Even animated films which have received commercial and critical acclaim (two things the Academy loves), as well as artistic and academic praise (two things the Academy pretends to care about) seem to have zero chance of breaking into the Best Picture bracket. Such was the case of Spirited Away and The Incredibles, both of which claimed the Animated Feature prize but weren't allowed to compete against quickly forgotten Best Pictures like Chicago and Million Dollar Baby. It would appear that the bias against animated films has become so strong that even popular, prominent, and financially lucrative films remain segregated from the Academy's high profile awards.
And documentaries are just shit out of luck, relegated to the "otherness" of the Oscar's two doc categories. No documentary film has ever received a nomination for Best Director, Best Cinematography, Best Editing, or Best Screenplay (and yes, many documentaries do have screenplays or their equivalents). In fact, no documentary film has ever been nominated in any non-documentary specific category, suggesting that somehow documentaries are less thoughtfully or painstakingly constructed than their fictive cousins.
This slap in the face is perhaps strongest felt by documentary editors, whose work remains perpetually under-appreciated by the Academy. Hollywood has long refused to view editing as a creative position on par with directing or writing, as top studio bosses seem to naively believe that editors simply glue all the necessary pieces of a film together in the right order. Nothing could be further from the truth, though this is especially true in the world of documentary filmmaking. Whereas editors working in narrative fiction have the benefit of working from a carefully planned screenplay, documentary editors typically find themselves without any such guides and must must wade through hundreds of hours of footage to construct their scenes. Doc editors nonetheless receive neither technical nor creative recognition for their work. To make matters worse, the films that snag the Best Editing Oscar each year are invariably big-budget, detail-oriented Hollywood productions in which the editor is handed such meticulously shot scenes that he or she can be asleep at the wheel and still produce an entirely watchable cut. It is in this way that the industry's hardest working editors lose out every year to those who have little need to imbue their work with innovation or creativity.

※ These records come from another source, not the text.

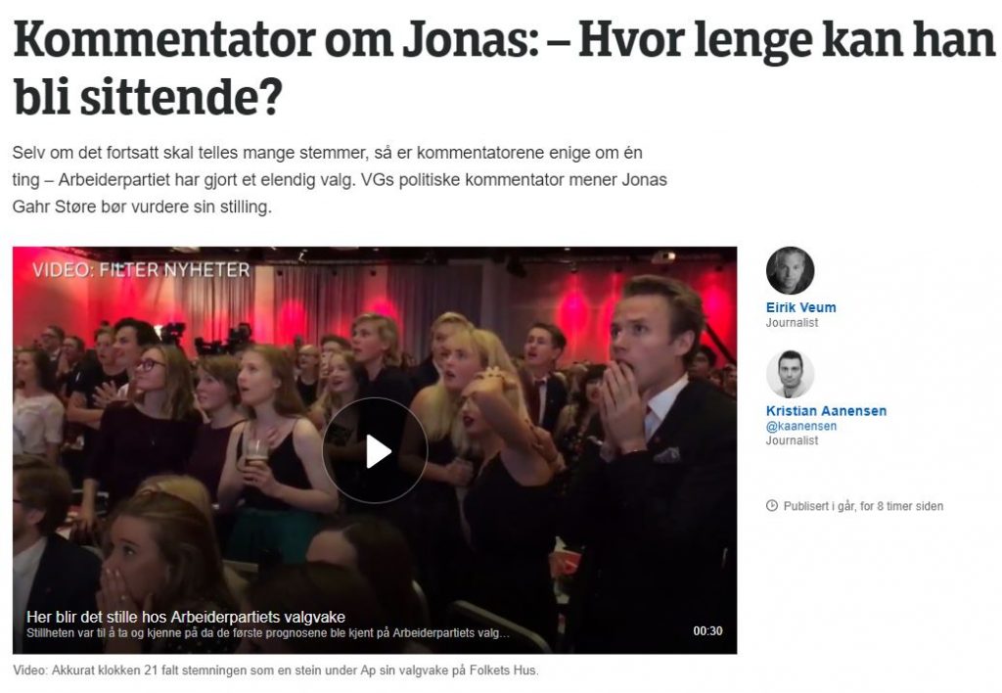Viewport: 1002px width, 693px height.
Task: Open Eirik Veum's profile photo
Action: point(790,270)
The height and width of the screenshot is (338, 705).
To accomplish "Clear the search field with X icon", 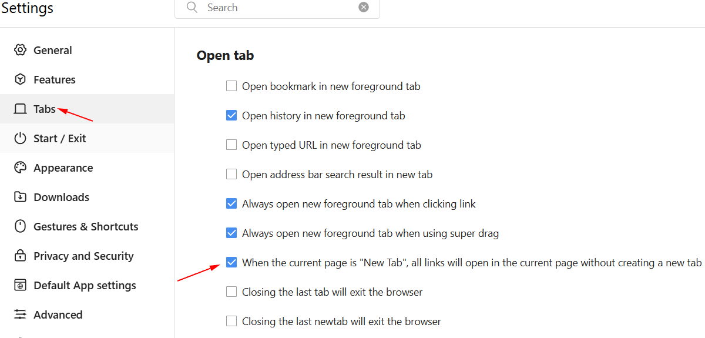I will 364,7.
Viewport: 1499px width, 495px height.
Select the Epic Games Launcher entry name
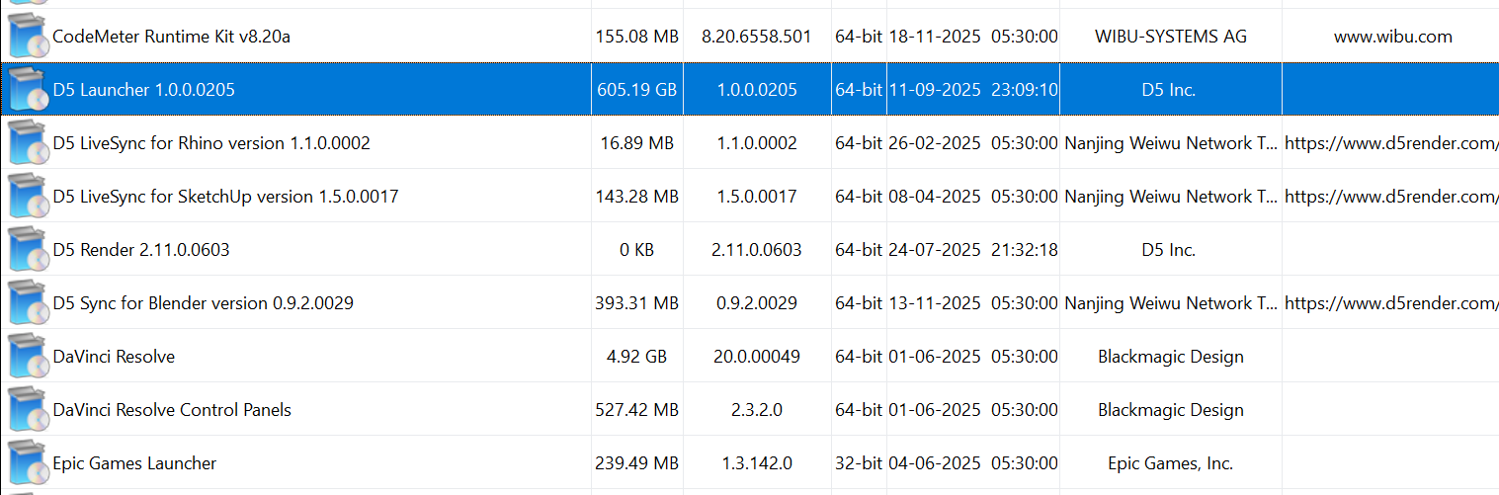point(134,463)
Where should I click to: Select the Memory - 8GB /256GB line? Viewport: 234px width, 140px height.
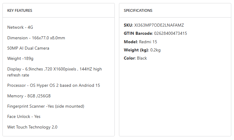pyautogui.click(x=29, y=96)
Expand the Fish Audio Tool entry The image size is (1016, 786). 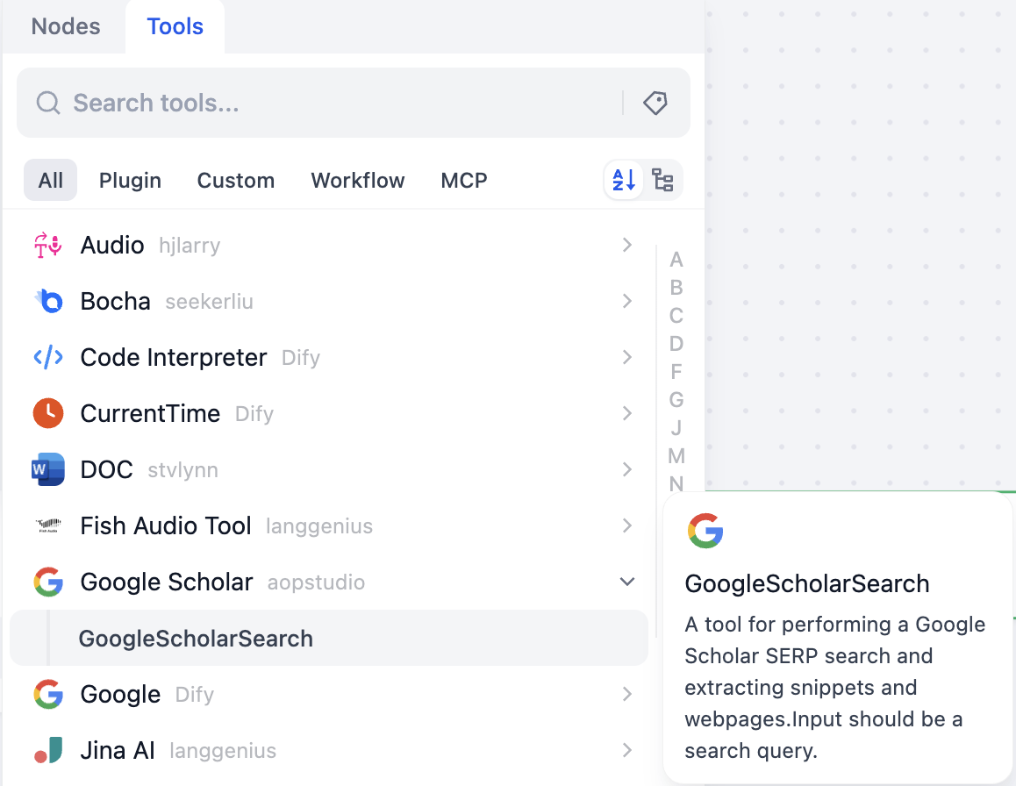[x=627, y=525]
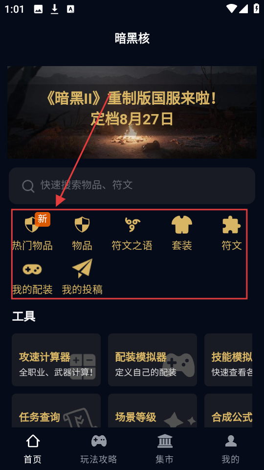The height and width of the screenshot is (470, 264).
Task: Open the 物品 shield icon
Action: click(82, 225)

By relegating short, animated, and documentary films to separate categories and denying them access to the high profile awards, the Academy essentially declares that these films are necessarily inferior to feature-length, live-action, narrative fiction films. This is hardly surprising, seeing as the Academy is made up of powerful Hollywood insiders, most of whom have never worked outside the world of "major motion pictures", and who therefore have a vested interest in deifying over-produced big-budget epics while backhandedly tearing down any other film format that might threaten their control over the entertainment industry.
2 comments:
Amen brother!
Ps. this is a fucking essay!
An essay that I should have proofread before posting at 2 in the morning!
And I'm just getting started, too! I will attempt to make my future posts less essay-ish and more readable by employing colorful pictures and zany charts and diagrams.